##### RAW DATA #####

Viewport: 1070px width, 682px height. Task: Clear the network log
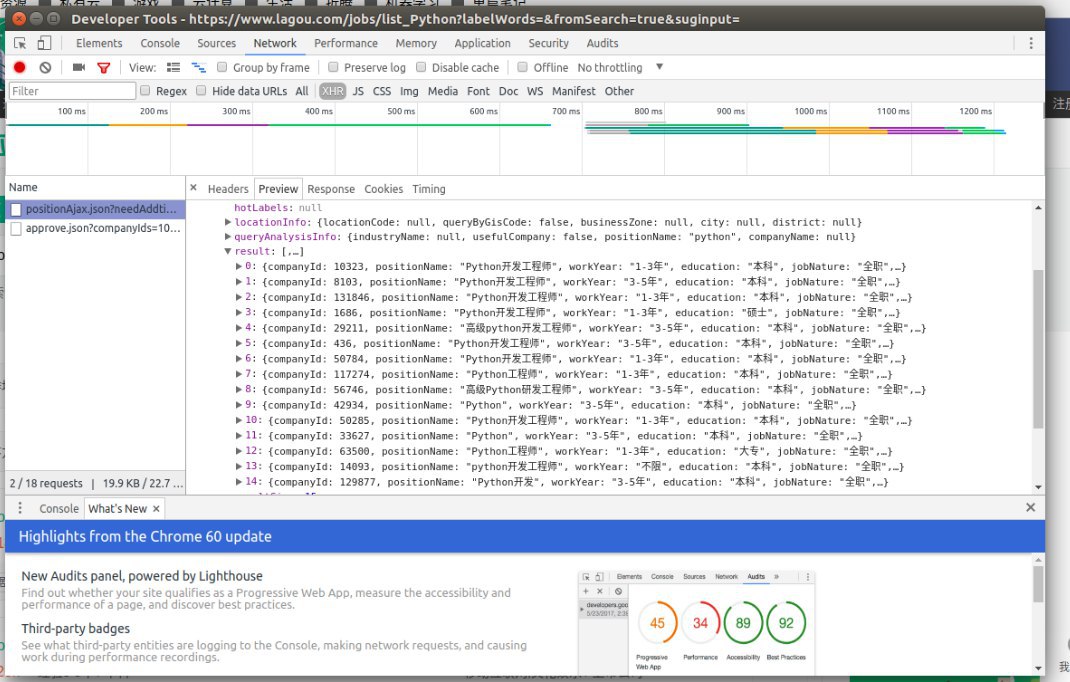[x=45, y=67]
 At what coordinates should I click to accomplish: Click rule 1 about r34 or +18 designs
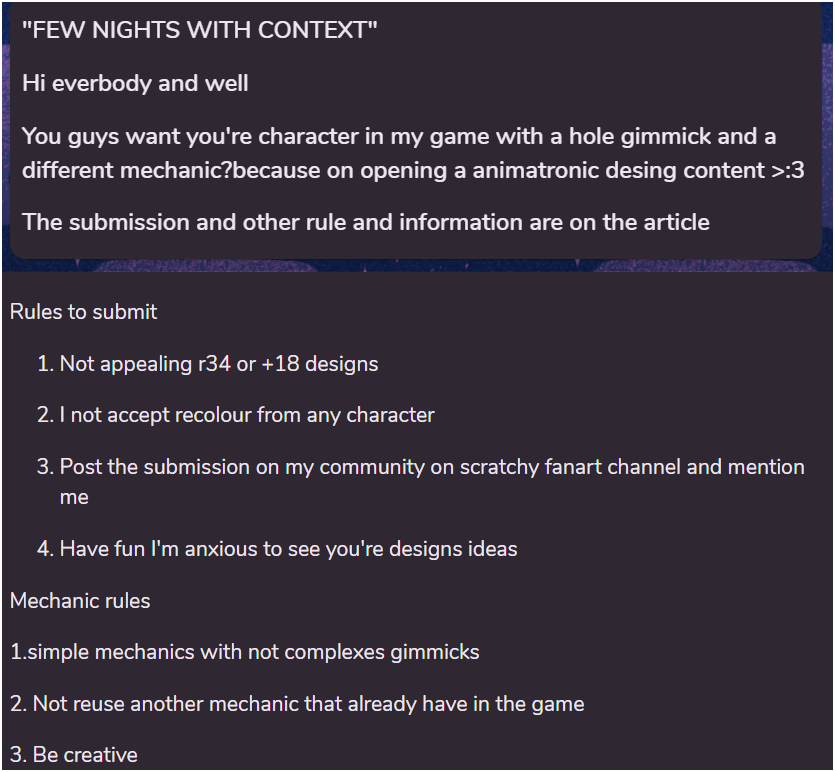point(219,364)
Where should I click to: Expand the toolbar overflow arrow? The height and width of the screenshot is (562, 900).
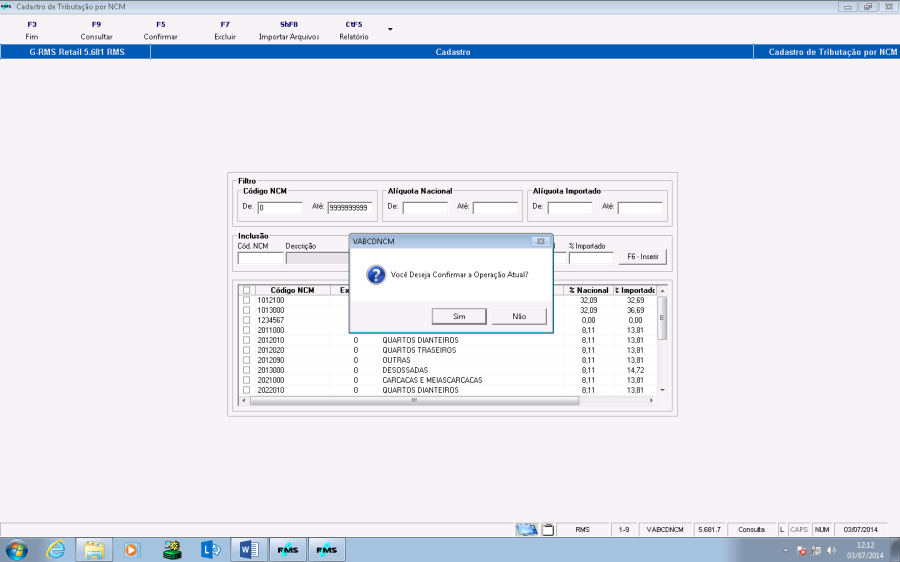pyautogui.click(x=390, y=29)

#####

Starting at the line that holds "At what coordinates" and ending at the last line of the material above, repeat each line exactly, both ends included, and leave the pictures out.

RESULT OF THE TASK
 At what coordinates should I click to accomplish: Click rule 1 about r34 or +18 designs
point(219,364)
Where should I click to: Expand the toolbar overflow arrow? The height and width of the screenshot is (562, 900).
pyautogui.click(x=390, y=29)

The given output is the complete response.